Astronomers studying distant galaxies powered by monster black holes have uncovered an unexpected link between two very different wavelengths of the light they emit, the mid-infrared and gamma rays. The discovery, which was accomplished by comparing data from NASA's Wide-field Infrared Survey Explorer (WISE) and Fermi Gamma-ray Space Telescope, has enabled the researchers to uncover dozens of new blazar candidates.
Francesco Massaro at the University of Turin in Italy and Raffaele D'Abrusco at the Harvard-Smithsonian Center for Astrophysics in Cambridge, Massachusetts, show for the first time that the mid-infrared colors of blazars in WISE data correlate to an equivalent measurement of their gamma-ray output.
"This connection links two vastly different forms of light over an energy range spanning a factor of 10 billion," said Massaro. "Ultimately, it will help us decipher how supermassive black holes in these galaxies manage to convert the matter around them into vast amounts of energy."

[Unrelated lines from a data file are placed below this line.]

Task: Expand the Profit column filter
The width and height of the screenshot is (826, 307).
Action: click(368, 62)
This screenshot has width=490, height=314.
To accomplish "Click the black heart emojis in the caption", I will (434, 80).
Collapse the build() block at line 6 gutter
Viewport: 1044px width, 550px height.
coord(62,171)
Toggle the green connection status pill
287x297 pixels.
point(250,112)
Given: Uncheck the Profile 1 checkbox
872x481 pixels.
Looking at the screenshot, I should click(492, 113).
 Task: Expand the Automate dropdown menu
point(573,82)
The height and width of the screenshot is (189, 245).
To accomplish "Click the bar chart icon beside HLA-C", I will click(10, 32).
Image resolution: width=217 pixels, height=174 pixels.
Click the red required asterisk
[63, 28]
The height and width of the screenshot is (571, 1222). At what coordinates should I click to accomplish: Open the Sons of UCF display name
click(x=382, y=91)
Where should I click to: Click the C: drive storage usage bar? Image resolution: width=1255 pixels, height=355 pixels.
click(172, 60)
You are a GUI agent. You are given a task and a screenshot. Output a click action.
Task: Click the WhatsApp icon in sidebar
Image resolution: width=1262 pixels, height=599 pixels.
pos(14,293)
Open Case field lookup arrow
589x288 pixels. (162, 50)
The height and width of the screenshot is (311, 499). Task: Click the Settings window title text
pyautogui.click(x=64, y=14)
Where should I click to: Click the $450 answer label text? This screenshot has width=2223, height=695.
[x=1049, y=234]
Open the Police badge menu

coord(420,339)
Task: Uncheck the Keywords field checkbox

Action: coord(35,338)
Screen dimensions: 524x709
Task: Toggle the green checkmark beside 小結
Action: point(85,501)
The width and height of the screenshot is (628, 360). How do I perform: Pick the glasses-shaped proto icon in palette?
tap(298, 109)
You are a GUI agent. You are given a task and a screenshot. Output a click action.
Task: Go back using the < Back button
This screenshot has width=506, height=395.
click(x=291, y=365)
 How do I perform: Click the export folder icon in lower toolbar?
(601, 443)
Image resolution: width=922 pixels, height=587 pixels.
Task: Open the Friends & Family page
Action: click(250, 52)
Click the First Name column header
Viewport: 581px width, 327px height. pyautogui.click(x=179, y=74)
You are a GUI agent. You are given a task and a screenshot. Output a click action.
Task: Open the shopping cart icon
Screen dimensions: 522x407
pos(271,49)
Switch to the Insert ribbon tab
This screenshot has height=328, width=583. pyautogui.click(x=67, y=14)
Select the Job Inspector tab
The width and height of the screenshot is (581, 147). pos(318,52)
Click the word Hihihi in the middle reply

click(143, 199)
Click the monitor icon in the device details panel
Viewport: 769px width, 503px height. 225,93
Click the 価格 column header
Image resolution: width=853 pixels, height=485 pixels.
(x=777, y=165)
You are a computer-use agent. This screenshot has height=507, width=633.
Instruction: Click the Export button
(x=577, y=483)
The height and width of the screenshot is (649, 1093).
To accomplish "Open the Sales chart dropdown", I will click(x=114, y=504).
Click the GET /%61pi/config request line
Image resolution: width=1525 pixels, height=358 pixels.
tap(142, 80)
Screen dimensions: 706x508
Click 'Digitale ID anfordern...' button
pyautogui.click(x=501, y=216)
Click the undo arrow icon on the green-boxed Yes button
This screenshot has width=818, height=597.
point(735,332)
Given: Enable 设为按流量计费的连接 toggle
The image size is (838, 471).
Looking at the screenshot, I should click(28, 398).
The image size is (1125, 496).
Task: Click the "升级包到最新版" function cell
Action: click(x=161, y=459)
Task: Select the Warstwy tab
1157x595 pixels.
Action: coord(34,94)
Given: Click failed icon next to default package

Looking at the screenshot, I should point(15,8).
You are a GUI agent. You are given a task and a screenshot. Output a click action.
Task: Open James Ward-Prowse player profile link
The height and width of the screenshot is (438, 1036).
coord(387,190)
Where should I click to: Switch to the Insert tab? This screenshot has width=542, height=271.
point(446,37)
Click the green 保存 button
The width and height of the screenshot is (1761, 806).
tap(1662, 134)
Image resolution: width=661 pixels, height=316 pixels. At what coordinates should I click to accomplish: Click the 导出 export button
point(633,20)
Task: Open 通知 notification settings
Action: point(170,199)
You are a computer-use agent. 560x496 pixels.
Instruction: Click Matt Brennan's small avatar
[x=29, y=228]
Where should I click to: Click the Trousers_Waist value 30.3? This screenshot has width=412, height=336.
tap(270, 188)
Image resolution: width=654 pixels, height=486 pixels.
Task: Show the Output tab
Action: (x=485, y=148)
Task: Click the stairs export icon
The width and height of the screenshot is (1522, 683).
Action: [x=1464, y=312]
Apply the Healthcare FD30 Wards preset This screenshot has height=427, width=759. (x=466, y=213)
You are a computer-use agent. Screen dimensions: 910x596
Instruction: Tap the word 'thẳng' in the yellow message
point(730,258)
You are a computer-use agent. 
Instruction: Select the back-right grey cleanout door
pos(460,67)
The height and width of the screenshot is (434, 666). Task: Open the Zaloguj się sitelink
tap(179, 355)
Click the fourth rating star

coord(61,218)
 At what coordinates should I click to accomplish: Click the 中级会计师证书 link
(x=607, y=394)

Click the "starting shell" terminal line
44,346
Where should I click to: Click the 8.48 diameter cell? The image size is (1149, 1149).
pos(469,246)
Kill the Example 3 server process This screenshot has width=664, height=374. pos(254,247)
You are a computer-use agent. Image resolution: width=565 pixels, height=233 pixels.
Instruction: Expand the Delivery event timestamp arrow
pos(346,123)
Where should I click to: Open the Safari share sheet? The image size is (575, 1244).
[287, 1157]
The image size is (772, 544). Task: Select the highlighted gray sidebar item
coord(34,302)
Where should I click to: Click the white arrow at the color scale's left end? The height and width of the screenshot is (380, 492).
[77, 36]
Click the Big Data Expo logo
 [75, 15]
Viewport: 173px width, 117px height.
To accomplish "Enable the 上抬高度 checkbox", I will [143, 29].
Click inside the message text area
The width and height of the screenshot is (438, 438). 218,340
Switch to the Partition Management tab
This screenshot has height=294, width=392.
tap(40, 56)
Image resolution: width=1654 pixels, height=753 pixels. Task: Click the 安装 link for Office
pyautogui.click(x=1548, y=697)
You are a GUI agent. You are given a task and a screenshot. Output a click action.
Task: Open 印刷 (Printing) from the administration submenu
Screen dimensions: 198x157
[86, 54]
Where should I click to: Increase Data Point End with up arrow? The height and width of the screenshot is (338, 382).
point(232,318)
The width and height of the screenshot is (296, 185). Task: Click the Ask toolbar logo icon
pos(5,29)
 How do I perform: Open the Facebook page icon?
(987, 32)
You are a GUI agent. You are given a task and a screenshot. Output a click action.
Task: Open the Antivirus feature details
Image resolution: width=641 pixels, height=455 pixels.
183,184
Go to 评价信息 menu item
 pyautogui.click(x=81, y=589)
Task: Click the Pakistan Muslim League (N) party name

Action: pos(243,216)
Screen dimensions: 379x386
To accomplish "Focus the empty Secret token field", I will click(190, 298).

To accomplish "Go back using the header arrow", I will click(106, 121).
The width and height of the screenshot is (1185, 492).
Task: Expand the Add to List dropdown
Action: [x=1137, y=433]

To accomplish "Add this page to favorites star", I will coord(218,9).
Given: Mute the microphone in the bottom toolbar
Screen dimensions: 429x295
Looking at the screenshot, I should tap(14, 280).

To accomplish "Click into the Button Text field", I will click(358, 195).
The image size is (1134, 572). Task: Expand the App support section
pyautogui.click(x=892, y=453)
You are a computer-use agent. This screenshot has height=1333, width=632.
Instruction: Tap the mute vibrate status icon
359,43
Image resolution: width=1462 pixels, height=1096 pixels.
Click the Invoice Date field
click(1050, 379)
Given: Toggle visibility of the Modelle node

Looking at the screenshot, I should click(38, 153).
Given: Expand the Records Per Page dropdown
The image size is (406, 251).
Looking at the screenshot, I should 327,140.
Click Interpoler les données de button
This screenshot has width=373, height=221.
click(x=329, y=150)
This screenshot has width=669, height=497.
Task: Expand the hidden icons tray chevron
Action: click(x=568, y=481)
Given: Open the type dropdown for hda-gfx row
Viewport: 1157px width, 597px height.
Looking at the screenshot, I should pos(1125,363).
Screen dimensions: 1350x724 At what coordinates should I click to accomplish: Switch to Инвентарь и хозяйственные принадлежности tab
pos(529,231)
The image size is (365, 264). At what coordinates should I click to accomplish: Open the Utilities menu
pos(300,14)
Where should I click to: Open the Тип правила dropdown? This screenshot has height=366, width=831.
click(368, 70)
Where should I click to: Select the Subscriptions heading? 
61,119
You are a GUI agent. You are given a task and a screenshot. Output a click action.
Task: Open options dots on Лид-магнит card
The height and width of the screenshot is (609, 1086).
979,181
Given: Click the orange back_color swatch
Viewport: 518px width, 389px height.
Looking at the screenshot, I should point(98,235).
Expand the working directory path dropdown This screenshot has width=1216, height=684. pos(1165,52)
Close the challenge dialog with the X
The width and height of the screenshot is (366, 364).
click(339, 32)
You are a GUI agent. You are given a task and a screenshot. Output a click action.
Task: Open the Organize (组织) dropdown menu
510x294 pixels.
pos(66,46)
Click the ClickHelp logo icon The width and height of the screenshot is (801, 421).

Blazars constitute more than half of the discrete gamma-ray sources seen by Fermi's Large Area Telescope (LAT). At the heart of a blazar lies a supersized black hole with millions of times the sun's mass surrounded by a disk of hot gas and dust. As material in the disk falls toward the black hole, some of it forms dual jets that blast subatomic particles straight out of the disk in opposite directions at nearly the speed of light. A blazar appears bright to Fermi for two reasons. Its jets produce many gamma rays, the highest-energy form of light, and we happen to be viewing the galaxy face on, which means one of its jets is pointing in our direction.
From January to August 2010, NASA's WISE mapped the entire sky in four infrared wavelengths, cataloging more than half a billion sources. In 2011, Massaro, D'Abrusco and their colleagues began using WISE data to investigate Fermi blazars.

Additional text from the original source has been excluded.